On this occasion, we are honored to invite Professor Wang Zhiyu from the Fourth Hospital of Hebei Medical University to interpret and comment on the specific content and significance of this approval and the latest progress of tislelizumab in the field of small cell lung cancer from his professional perspective.
- Prof. Zhiyu Wang -
- Director of the Department of Tumor Immunology, Chief Physician and Doctoral Supervisor of the Fourth Hospital of Hebei Medical University
- Deputy Director of the Stem Cell and Immune Cell Research Center, Institute of Medicine and Health, Hebei Medical University
- Deputy Director of the Scientific Research Department of the Fourth Hospital of Hebei Medical University
- Young Director of the Oncology Branch of the Chinese Medical Association
- Chairman of the Tumor Biotherapy Professional Committee of Hebei Anti-Cancer Association
- Chairman of the Tumor Biotherapy Professional Committee of Hebei Immunology Society
- Secretary-General of the Physician Branch of Hebei European and American Scholars Association
- Member of the Standing Committee of the Medical Oncology Committee of Hebei Anti-Cancer Association
- Secretary of the Oncologist Branch of Hebei Medical Doctor Association
- Executive Director of Hebei Immunology Society
- Member of Chinese Society of Immunization
With full coverage, tislelizumab won the European Union with three NSCLC indications
Professor Wang Zhiyu proudly reviewed the "going overseas" process of tislelizumab. In September 2023, tislelizumab crossed the country for the first time, and its excellence in the global multicenter, phase III RATIONALE-302 study was recognized by the EC, and the indication of tislelizumab for the treatment of unresectable, locally advanced or metastatic esophageal squamous cell carcinoma (ESCC) previously treated with platinum-containing chemotherapy was officially approved in Europe, and then it was approved by the United States Food and Drug Administration (FDA) in March 2024. This is the second approval of tislelizumab in the European Union after the indication of esophageal cancer, and it is also the only domestic PD-(L)1 inhibitor approved for NSCLC indication overseas.

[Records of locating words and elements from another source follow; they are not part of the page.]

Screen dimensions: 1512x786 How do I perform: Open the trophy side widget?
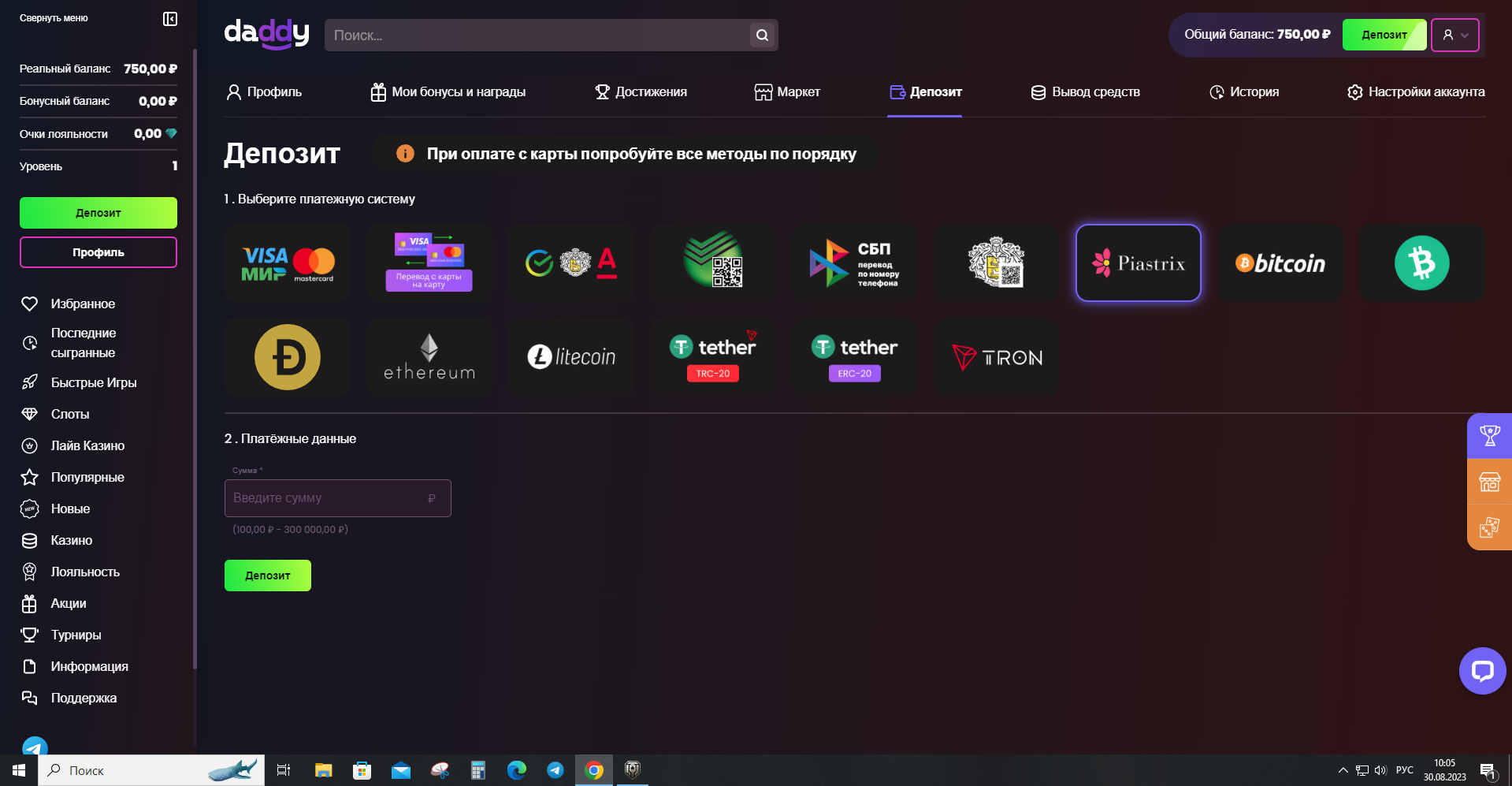point(1489,435)
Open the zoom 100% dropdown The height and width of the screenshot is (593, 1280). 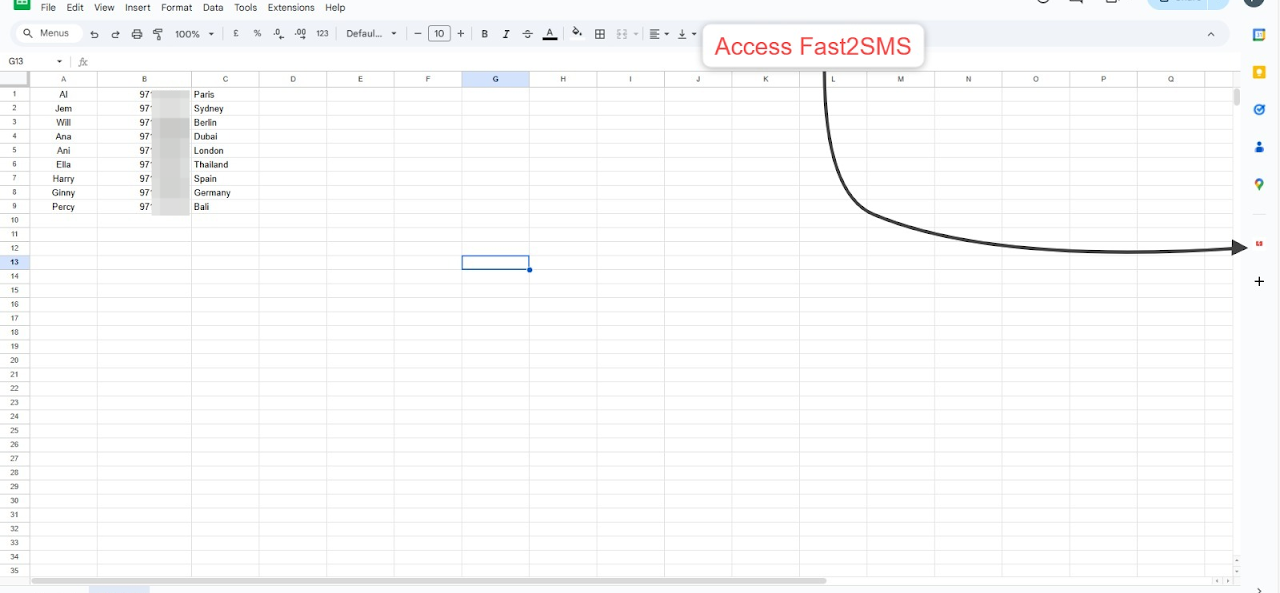point(194,34)
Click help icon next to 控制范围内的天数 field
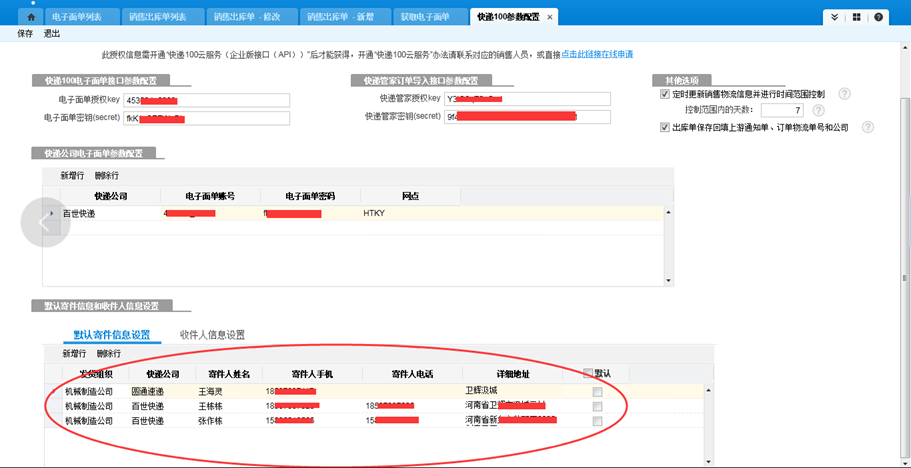 (818, 110)
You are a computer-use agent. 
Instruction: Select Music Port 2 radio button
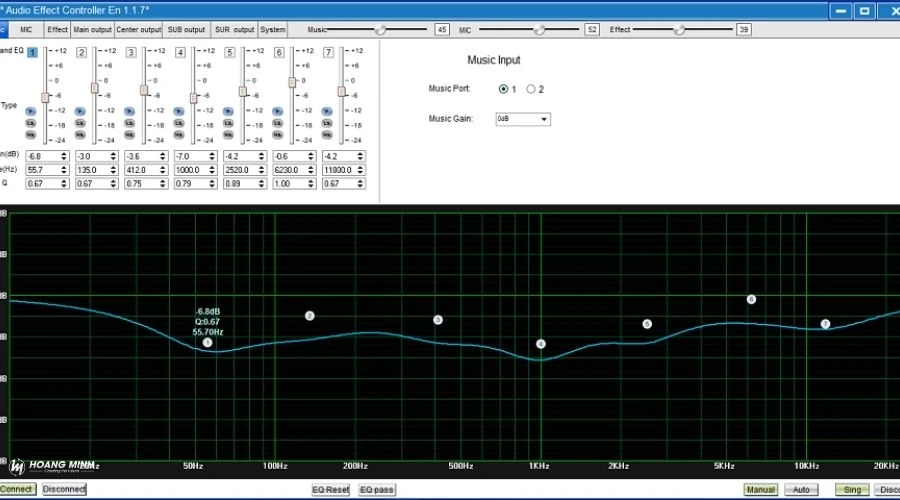tap(531, 89)
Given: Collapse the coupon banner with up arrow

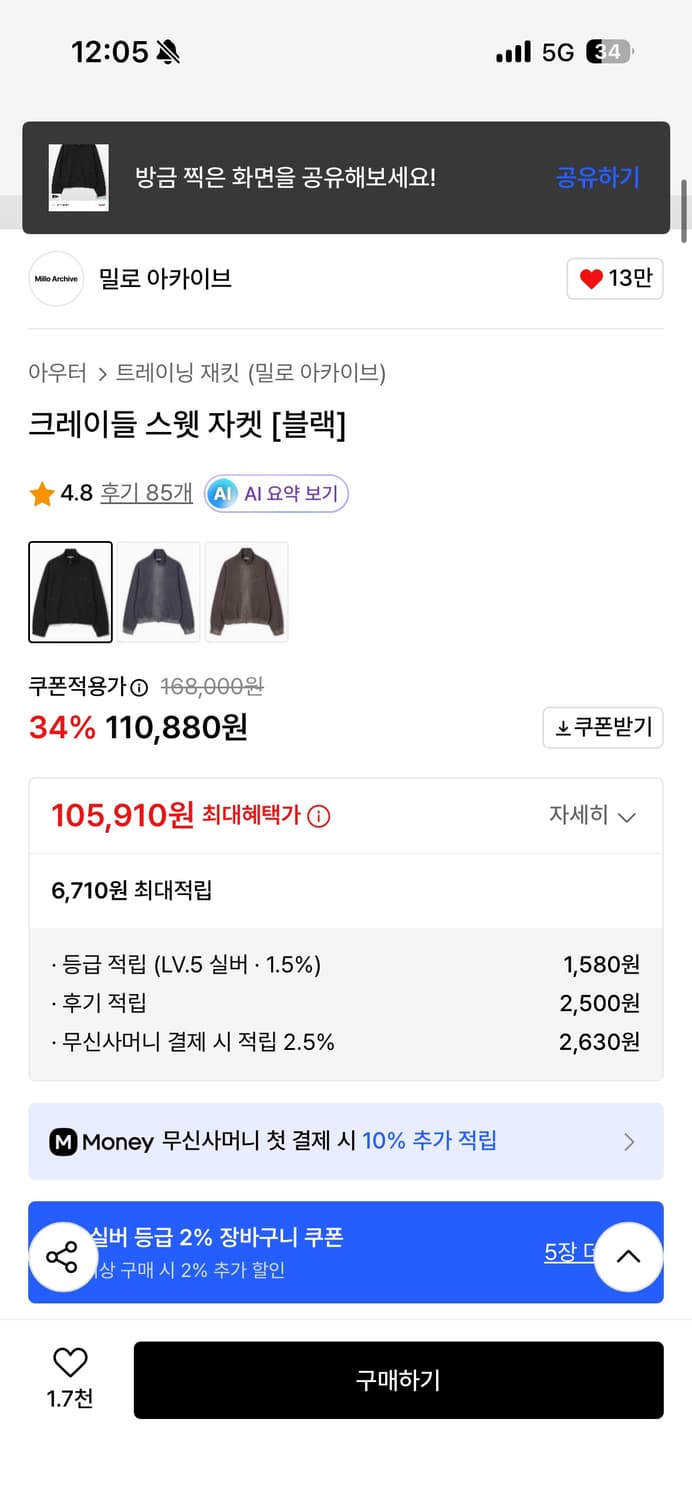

According to Professor Wang Zhiyu, the approval is based on the results of three major studies of tislelizumab in advanced NSCLC, including the RATIONALE-307 study (advanced first-line lung squamous cell carcinoma)2, the RATIONALE-304 study (advanced first-line non-squamous cell carcinoma)3 and the RATIONALE-303 study (treated NSCLC)4. These three studies included a total of 1,499 patients and provided strong evidence-based evidence for the use of tislelizumab in NSCLC.
For first-line treatment of advanced lung squamous cell carcinoma, tislelizumab demonstrated a high objective response rate (ORR) comparable to targeted therapy. In the RATIONALE-307 study2, tislelizumab showed a response rate of 74% and a median progression-free survival (mPFS) of 9.6 months, significantly reducing the risk of disease progression by 57% compared with chemotherapy alone. The median overall survival (mOS) was 26.1 months, and the risk of death was reduced by 47%, bringing long-term survival benefits to patients with advanced lung squamous cell carcinoma. For first-line treatment of advanced non-squamous NSCLC, the RATIONALE-304 study3 showed that tislelizumab in combination with chemotherapy significantly blocked disease progression, with mPFS of 9.8 months and a significant 37% reduction in the risk of disease progression; mOS for 21.6 months significantly reduced the risk of death by 32%. It is worth mentioning that more than 40% of the patients enrolled in the RATIONALE-304 study had PD-L1 expression <1%, and more than 35% of the patients had distant metastases. Compared with similar studies, the baseline enrollment of the RATIONALE-304 study is more challenging, but it is also closer to the real clinical practice, which can more clearly guide clinical medication. For advanced treatment-experienced NSCLC, the RATIONALE-303 study4 showed excellent efficacy of tislelizumab treatment, with mOS of 16.9 months, mPFS of 4.2 months, ORR of 23%, and no restriction on PD-L1 expression.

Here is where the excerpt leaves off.